The target of 166 had the experts claiming that Mumbai were slight favourites to win this particular game, though I disagreed. The pitch had eased out after the initial few overs, and the manner in which Mumbai scored 60 off the last five overs meant that Chennai, with their superior batting, could do the same.
However, Mumbai bowled to a plan. The six overs of powerplay were bowled by Zaheer, Malinga and Bravo, and cost only 40 runs. In the middle overs, Bhajji and Jayasuriya cleverly bowled flat and hit full lengths to keep Chennai scoring at only about a run a ball. By the time the quicks were reintroduced, Chennai needed 75 from 7 overs, and a combination of fast yorkers and slow loopy bouncers choked Chennai from the game.
So, what do we learn from this game? One, with a bowling attack with four quality internationals, Mumbai will win games more often than not, as long as the batting doesn't throw it away. Two, the team looks very well balanced, with seven bowling options, and batting down to number eight. However, if the middle order fails, like it did today, the batting looks somewhat brittle. But that should not happen often, and Nayar's presence at number six means that the situation is never hopeless! Three, there is good depth in the squad. We have cover for every single player in the team, and that is going to come in handy in a tournament like this, with each team playing three games a week.
Not all is hunky-dory though. It was strange that Rohan Raje got in ahead of Dhaval Kulkarni. Kulkarni has more pace than Raje, and after his trip to New Zealand, he is better placed to exploit the conditions in South Africa. Unless he has an injury that I have not heard of, which would be tragic, if true. The other aspect bothering me is the 'keepers we have. Not even in the best of days will I rate Pinal Shah or Yogesh Takawle as anything other than journeymen. Unfortunately, the only other 'keeper we have is Luke Ronchi, and given that you cannot really drop any of Jayasuriya, Malinga, Bravo and Duminy, we have to made do with Shah or Takawle.
Given the way today's games panned out, it is safe to say that bowlers will be a lot more important this season than the last. That said, it will be the fast bowlers and spinners who will hold the trumps, by exploiting the bounce in the wickets. In other words, the dibbly-dobblers who are neither here nor there will get targetted for quick runs. Equally important will be how the Indian players adjust to the extra bounce here, and on the evidence of the second game, that will not be easy. Doesn't matter how many South Africans you have in the team and support staff. And this is where Mumbai should find it somewhat easier, with most of the local players spending a month in South Africa training for the tournament.

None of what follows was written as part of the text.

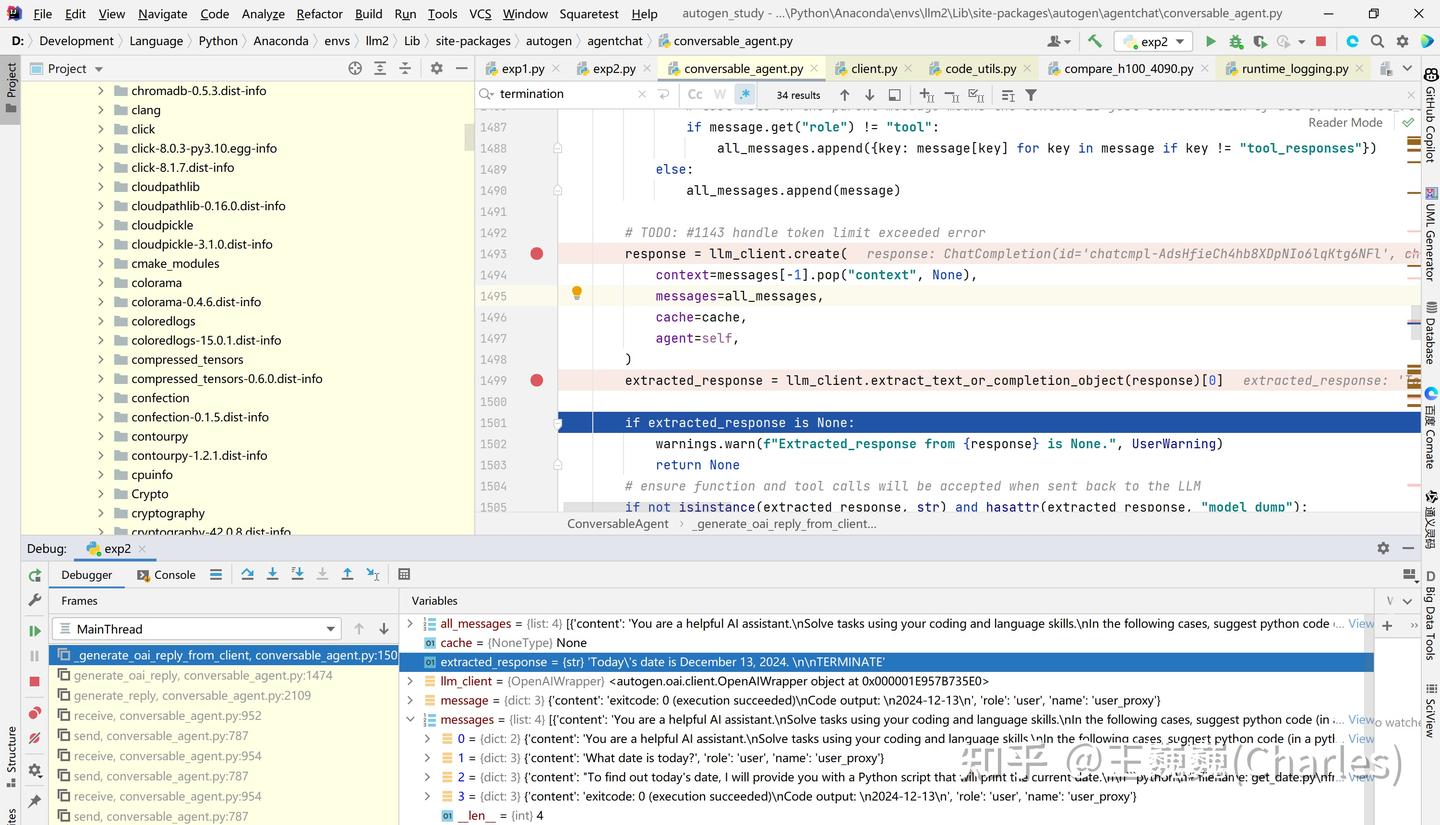The image size is (1440, 825).
Task: Toggle the Regex search option
Action: pos(745,94)
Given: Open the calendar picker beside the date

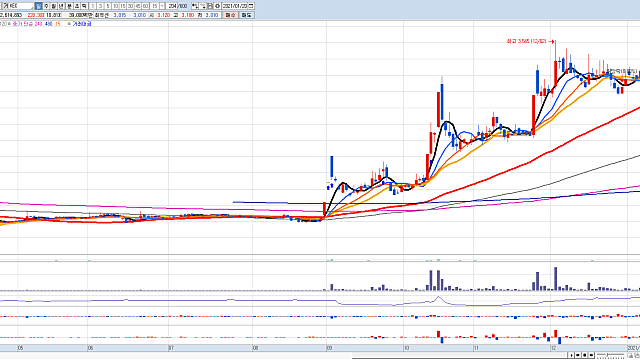Looking at the screenshot, I should tap(250, 6).
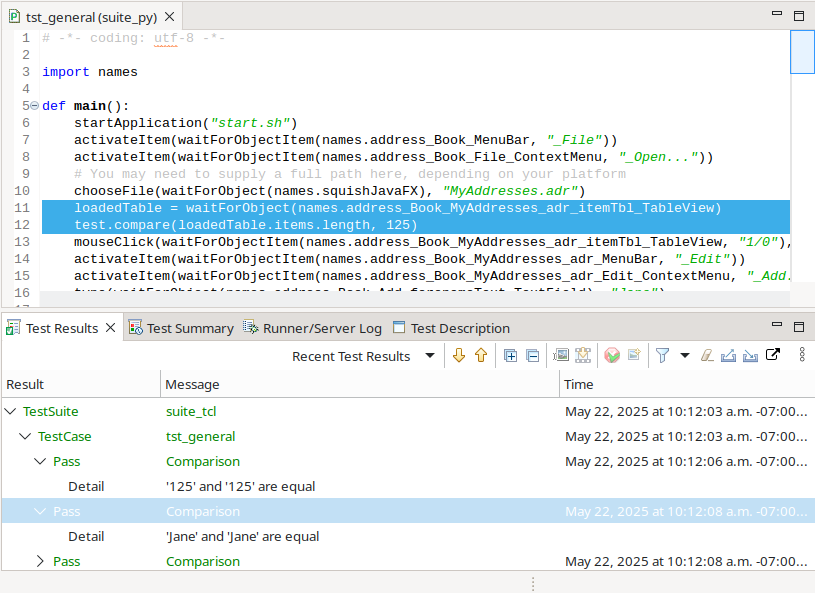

The atmosphere in the ground today was a bit funereal, though it picked up during game two. Guess they are all Rajasthan fans in that country. Even though I can only watch the games on TV, I already miss the Mumbai fans egging on the team and barracking the opponents.
My predictions for the final four are Delhi, Chennai, Mumbai and Bangalore. But given that flipping a coin should yield better predictions, I'm sure that will come back to bite me.
Final thoughts - Shane Warne's spell today was absolutely magical. That alone was worth the entrance money. He was far too good for the Bangalore line-up with his flippers and ripping leg breaks. You can name him in Australia's test line-up tomorrow, and he should still be able to win them the game!!
Update: Read Bhajji's views on the game here. There isn't a lot in terms of inisghts into the game, hopefully there will be some in future. Not sure if it is actually Bhajji, but since Bid Adda has listed this on their celebrity blogs page, it probably is.